Alexandre Gil

Estranhos impulsos

Escrevo, sentindo os ecos da leitura recente do livro "Como Escrever" do Miguel Esteves Cardoso. Um livro que diz muito mais que tudo o que poderei dizer nesta reflexão sobre a escrita. Gosto de ouvir e ler outros, mais experientes, a refletirem sobre o processo e sobre os seus livros. Nesta área, existem bons textos que vão para lá do típico livro de receitas mágicas e dos inevitáveis exercícios. Como em muitas outras áreas, ouvir e ler outros é a melhor forma de confirmar e alargar o que tenho descoberto por mim, depois de brincar, experimentar, atrever-me e ousar. O Miguel afirma que a melhor forma de aprender a escrever é escrever. Escrever de forma sistemática e regular, tal como a melhor forma de ir mais longe na corrida é ter o hábito de correr regularmente. Não posso estar mais de acordo. Como um atleta, um escritor, precisa ginasticar, fortificar e habituar o cérebro à escrita.
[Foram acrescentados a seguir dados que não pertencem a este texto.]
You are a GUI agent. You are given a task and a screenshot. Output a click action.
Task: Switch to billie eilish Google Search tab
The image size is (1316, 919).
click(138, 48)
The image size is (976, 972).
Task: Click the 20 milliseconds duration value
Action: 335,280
As primeiras corridas, os primeiros escritos, serão um pouco menos ambiciosos, mas o hábito será a mola para chegar mais longe, para nos viciar, para colocar o cérebro em modo de escrita, para sintonizar os nossos olhos, ouvidos e sentidos na captação de fragmentos, palavras, frases e ideias fundamentais para a escrita.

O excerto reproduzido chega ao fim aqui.